The Foxes have one of the lowest-priced shirt sponsorship deals in the whole Premier League. Considering they won the league title just five years ago, it would seem that ‘King Power’ have got themselves a great deal. However, that doesn’t tell the full story. ‘King Power’ is the Thai business venture which owns Leicester City. Recently LCFC shirts carried the message ‘Thailand Smiles With You’ in an effort to promote tourism to Thailand.

Sheffield United vs

SHEFFIELD UNITED £3.5m

(USG)

In 2019 global multi-asset broker USG agreed to a three-year deal to partner with the Blades to become front of shirt and sleeve sponsor. The deal is said to be worth £3.5m per season. It would seem to be a cheap deal for a Premier League club, but given Sheffield United’s performances, they could be playing in the Championship next year.

Brighton Vs

BRIGHTON £1.5m

(American Express)

The last team on the list is Brighton. At £1.5 million per season, Brighton is the bargain bucket of Premier League shirt sponsorship. Yet, the club has managed to attract a big-name financial brand in American Express. Although the shirt sponsor price is listed at £1.5 million, Brighton penned a £100 million ‘cover all’ deal with American Express. The US-based financial services provider, which has its UK headquarters in Brighton, gets naming rights to the stadium and training facilities, plus kit sponsorship. The total package is one of the biggest ever signed by a club outside the top six.

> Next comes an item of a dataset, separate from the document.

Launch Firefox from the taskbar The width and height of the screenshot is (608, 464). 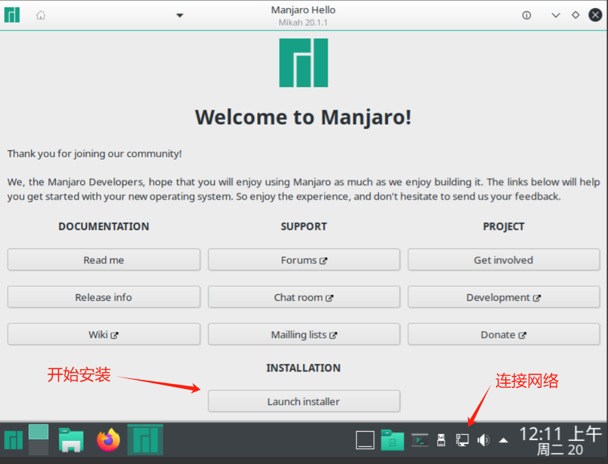tap(109, 440)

GAMBLING BRANDS AND THE FUTURE OF SHIRT SPONSORSHIP

The future of shirt sponsorship looks bleak in light of the House of Lords Select Committee report. The committee’s recommendations state: “There should be no gambling advertising in or near any sports grounds or sports venues, including sports programmes.”

The aims of the committee are laudable. Nevertheless, the fact remains that over half of the Premier League clubs rely on gambling firms for shirt sponsorship. In the Championship the picture is even starker, 17 of 24 Championship clubs are sponsored by bookmakers.

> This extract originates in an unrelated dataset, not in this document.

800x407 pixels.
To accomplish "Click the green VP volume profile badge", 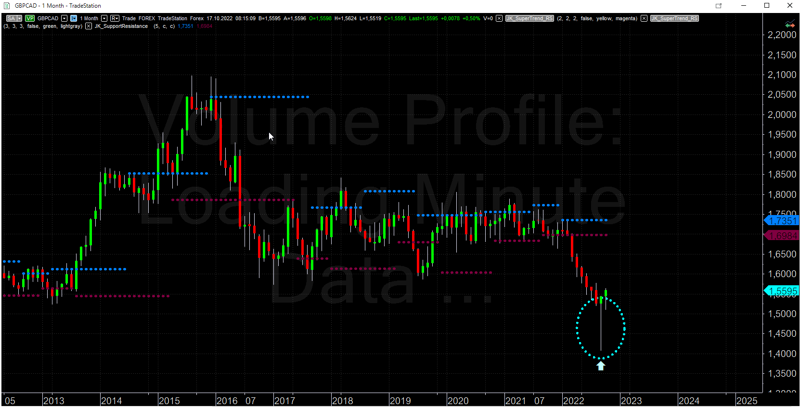I will point(30,18).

The report recommends restrictions on shirt sponsorship and other advertising but states that it “should not take effect for clubs below the Premier League before 2023.”

The committee’s time scale won’t give clubs enough time to replace their current arrangements. When you consider that lead times on shirt design and production can stretch over 12 to 18 months, clubs need to have contracts ready to go now. Given the current restrictions on fans watching live football, it would seem clubs will have an uphill struggle to fill the void left by gambling brands.

In response to the Lords’ report, the EFL said in a statement: “The association between football and the gambling sector is long-standing and the League firmly believes a collaborative, evidence-based approach to preventing gambling harms that is also sympathetic to the economic needs of sport will be of much greater benefit than the blunt instrument of blanket bans.”

It’s unknown if football clubs will be able to bridge the revenue gap a ban on gambling would inevitably produce. Apart from multinational insurance companies and banks, few brands have the financial clout to take on a Premier League sponsorship deal. It’s unlikely we’ll see Everton, Burnley or Southampton sponsored by a local garage!

The impact of gambling bans in Spain and Italy is yet to be felt. However, smaller clubs are already struggling to attract interest in shirt sponsorship. Real Sociedad went without a main shirt sponsor during the 2018/19 season. They recently signed a £1.2 million deal with Goodball.com after a long search for a sponsor. In Italy, Roma and Lazio have lately been sponsorless in recent seasons.

When clubs playing in high profile competitions like the Champions League and Europa League can’t attract interest, it doesn’t bode well for the likes of Luton Town or Rotherham United playing in the Championship.